7. Listen to one or two Wagner operas, probably _Tristan und Isolde_ and _Parsifal_. I've heard a few of the overtures, but the dense writing combined with the poor audio quality of whatever old recordings I listened to, repelled me from hearing more. I'll try and fix that next year.

8. Listen to either Schnittke's 9 symphonies or Penderecki's 8. I've heard them all before, but don't remember any except a couple by Penderecki.

9. Continue listening to 21st century music, with some 21st century opera thrown in for good measure. I'll probably start off the year by listening to some more music by Enno Poppe and Simon Steen-Andersen. But from there, who knows.

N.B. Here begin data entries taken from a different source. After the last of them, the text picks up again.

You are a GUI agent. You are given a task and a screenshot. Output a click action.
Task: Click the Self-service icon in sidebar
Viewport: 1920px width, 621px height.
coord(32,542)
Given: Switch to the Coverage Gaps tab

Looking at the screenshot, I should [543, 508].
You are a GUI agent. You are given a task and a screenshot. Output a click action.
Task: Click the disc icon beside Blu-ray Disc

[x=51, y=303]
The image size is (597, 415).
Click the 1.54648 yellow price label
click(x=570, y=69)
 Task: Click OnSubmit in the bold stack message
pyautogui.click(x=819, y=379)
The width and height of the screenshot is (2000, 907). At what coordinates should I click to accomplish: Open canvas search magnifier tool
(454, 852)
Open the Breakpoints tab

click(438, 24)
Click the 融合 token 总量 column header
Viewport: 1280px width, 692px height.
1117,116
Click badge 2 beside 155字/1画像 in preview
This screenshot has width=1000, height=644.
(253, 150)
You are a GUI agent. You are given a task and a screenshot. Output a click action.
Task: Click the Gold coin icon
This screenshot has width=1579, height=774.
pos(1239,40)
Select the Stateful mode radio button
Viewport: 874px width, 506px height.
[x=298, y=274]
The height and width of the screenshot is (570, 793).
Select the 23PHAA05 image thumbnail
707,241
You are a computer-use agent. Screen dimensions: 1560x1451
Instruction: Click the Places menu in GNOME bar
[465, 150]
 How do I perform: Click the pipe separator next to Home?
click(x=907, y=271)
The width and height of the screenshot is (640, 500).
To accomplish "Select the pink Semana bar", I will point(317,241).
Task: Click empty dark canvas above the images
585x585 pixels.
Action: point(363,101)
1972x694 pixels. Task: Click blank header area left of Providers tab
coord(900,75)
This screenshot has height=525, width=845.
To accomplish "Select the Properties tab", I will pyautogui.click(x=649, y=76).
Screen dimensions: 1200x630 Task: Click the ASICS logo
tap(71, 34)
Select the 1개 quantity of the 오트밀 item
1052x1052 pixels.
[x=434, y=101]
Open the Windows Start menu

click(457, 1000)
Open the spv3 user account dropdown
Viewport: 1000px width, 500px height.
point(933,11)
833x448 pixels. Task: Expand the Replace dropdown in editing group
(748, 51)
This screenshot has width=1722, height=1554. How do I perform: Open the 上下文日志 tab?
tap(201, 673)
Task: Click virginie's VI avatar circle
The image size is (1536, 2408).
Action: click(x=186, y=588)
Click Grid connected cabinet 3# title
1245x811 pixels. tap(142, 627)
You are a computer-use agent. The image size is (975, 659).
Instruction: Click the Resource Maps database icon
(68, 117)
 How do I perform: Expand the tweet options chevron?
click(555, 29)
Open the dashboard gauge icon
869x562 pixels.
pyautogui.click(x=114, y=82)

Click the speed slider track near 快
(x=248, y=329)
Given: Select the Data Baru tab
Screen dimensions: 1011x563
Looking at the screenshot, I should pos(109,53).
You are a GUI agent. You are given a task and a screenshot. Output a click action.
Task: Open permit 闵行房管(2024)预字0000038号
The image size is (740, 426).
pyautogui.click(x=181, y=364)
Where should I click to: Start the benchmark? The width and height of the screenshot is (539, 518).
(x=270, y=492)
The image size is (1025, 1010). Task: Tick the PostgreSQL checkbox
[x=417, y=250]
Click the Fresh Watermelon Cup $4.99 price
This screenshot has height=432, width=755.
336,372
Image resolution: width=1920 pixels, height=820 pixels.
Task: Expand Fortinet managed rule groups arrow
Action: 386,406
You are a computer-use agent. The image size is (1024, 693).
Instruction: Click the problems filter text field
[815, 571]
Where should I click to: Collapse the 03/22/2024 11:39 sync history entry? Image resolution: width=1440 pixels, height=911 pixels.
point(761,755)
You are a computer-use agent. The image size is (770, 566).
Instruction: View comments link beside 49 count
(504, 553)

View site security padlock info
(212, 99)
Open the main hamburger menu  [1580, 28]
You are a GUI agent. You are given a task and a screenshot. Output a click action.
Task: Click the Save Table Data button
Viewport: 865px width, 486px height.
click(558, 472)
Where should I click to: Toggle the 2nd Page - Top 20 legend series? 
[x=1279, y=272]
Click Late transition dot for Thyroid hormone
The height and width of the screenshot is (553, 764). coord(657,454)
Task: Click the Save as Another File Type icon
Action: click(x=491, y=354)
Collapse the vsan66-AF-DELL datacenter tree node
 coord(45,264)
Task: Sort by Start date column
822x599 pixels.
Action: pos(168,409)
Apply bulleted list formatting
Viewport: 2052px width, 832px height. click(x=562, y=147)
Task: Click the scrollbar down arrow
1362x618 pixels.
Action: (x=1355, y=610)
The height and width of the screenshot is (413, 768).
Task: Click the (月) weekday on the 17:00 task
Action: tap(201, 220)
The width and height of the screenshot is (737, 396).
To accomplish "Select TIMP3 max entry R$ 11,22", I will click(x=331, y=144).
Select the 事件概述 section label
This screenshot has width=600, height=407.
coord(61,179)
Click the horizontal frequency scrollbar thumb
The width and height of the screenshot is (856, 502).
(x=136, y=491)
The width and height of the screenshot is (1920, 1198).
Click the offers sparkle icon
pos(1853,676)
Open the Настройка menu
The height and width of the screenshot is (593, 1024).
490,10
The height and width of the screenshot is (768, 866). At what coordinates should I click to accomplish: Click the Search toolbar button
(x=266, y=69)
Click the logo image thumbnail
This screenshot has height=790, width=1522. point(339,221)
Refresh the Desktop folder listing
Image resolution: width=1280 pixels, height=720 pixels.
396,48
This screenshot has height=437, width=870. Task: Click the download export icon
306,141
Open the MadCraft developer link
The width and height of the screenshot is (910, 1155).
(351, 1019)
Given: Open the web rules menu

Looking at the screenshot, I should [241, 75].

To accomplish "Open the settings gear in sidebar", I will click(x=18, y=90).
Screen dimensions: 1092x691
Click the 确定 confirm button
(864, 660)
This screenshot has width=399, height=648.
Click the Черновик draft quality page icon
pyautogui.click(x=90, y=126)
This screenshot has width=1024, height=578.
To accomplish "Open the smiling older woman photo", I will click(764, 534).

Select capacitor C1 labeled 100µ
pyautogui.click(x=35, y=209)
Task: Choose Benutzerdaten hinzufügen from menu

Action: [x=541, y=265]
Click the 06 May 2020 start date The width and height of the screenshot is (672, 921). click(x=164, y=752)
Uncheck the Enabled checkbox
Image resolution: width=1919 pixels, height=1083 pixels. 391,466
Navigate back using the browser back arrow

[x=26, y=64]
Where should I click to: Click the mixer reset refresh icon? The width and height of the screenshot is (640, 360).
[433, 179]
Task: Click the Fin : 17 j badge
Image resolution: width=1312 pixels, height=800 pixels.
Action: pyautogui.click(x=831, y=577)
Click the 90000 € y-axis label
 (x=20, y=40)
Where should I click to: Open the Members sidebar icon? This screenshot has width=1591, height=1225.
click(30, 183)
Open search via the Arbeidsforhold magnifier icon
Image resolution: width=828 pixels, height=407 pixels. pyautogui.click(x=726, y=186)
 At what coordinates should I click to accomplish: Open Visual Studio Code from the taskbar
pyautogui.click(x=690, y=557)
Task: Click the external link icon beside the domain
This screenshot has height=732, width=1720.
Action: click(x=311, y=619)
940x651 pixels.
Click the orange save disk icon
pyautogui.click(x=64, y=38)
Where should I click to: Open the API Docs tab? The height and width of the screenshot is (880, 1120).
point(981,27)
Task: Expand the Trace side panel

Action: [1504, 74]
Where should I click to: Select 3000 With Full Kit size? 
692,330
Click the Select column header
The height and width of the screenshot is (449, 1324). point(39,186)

10. If there's still time, maybe start looking into Medieval music. A couple months ago, I started going through Richard Hoppin's book _Medieval Music_, but only got four chapters in before other things distracted me. I'll see if I can pick it up again.


----------



## Coach G (Apr 22, 2020)

I want to try to delve deeper into a basic survey of opera from Monteverdi's _L'Orfeo_ on through to Rossini, Verdi, Wagner, Puccini, and even into Berg's _Wozzeck_, Glass' _Einstein on the Beach_ and Adams' _Nixon in China_; not necessarily in chronological order. Maybe I'll set aside one day a week; my "Saturday morning opera" or something.

Lord give me strength!

...and let's hope that 2021 is a better year than the one that came before it!


----------



## 20centrfuge (Apr 13, 2007)

I usually pick a composer biography to read and as a springboard for exploration. I'll often make some goals to listen or explore certain composers during the year.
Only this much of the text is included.